Exercise aim:
The lines from the one holding "View the PlayStation 5 version" to the final line of the listing below are to be duplicated exactly, with both ends included and pictures omitted.

Source information:
»»

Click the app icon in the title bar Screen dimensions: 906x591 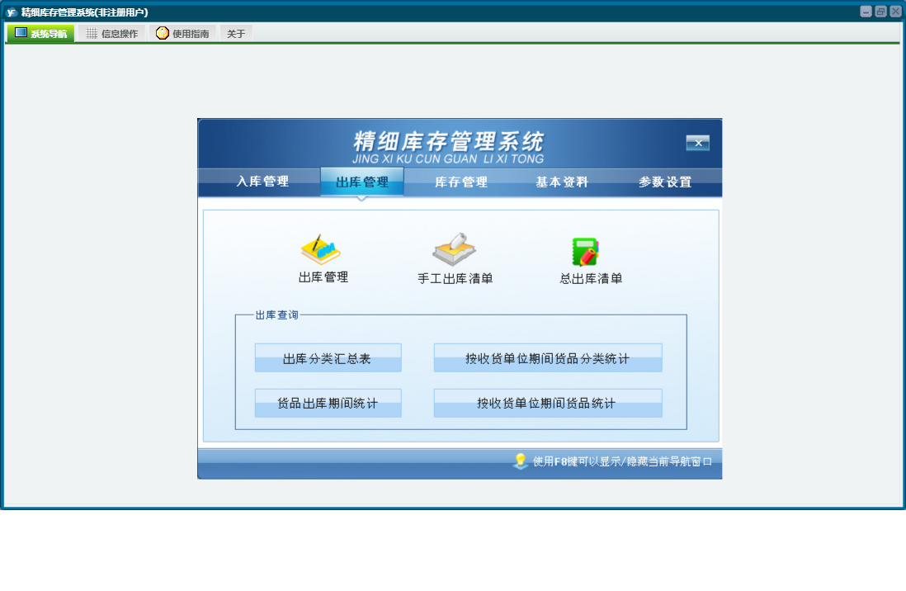12,12
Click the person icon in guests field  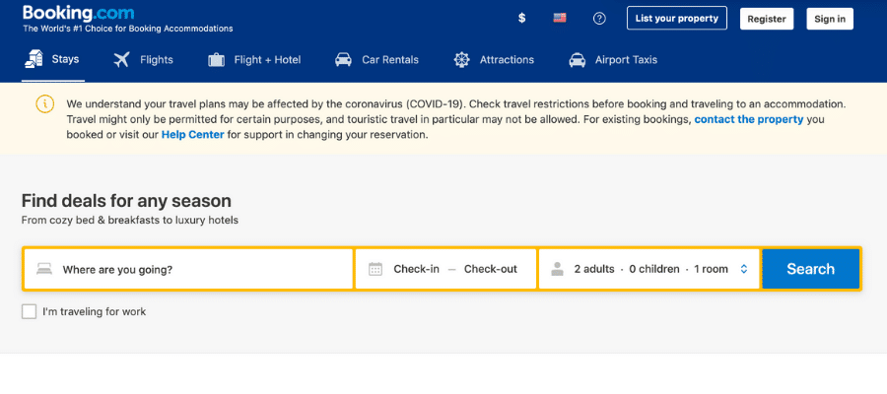coord(557,269)

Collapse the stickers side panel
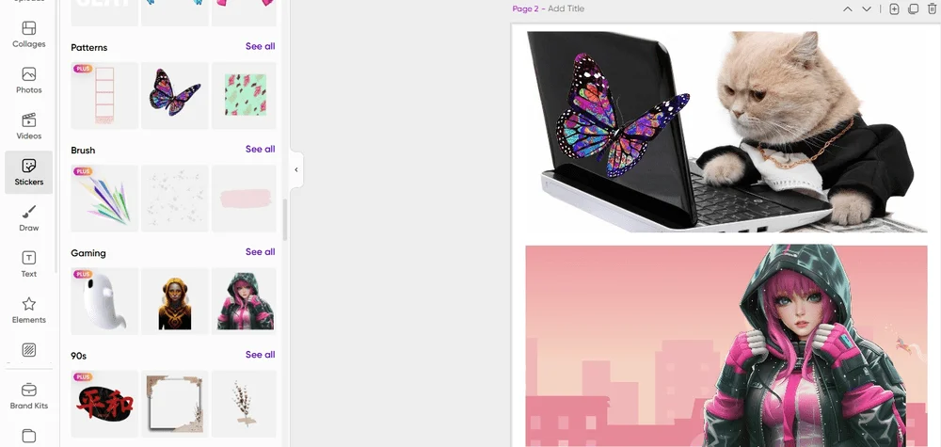pyautogui.click(x=296, y=169)
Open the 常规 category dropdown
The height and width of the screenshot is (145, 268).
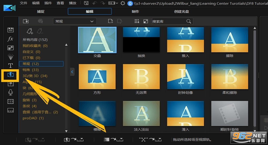[75, 21]
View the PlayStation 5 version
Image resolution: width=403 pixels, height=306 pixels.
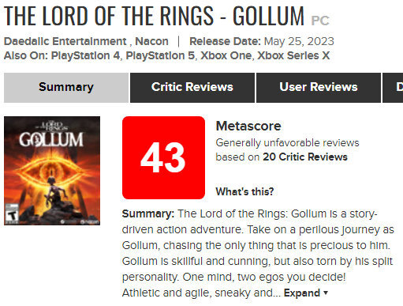tap(160, 55)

««

Response to this task:
View the PlayStation 5 version
Image resolution: width=403 pixels, height=306 pixels.
tap(160, 55)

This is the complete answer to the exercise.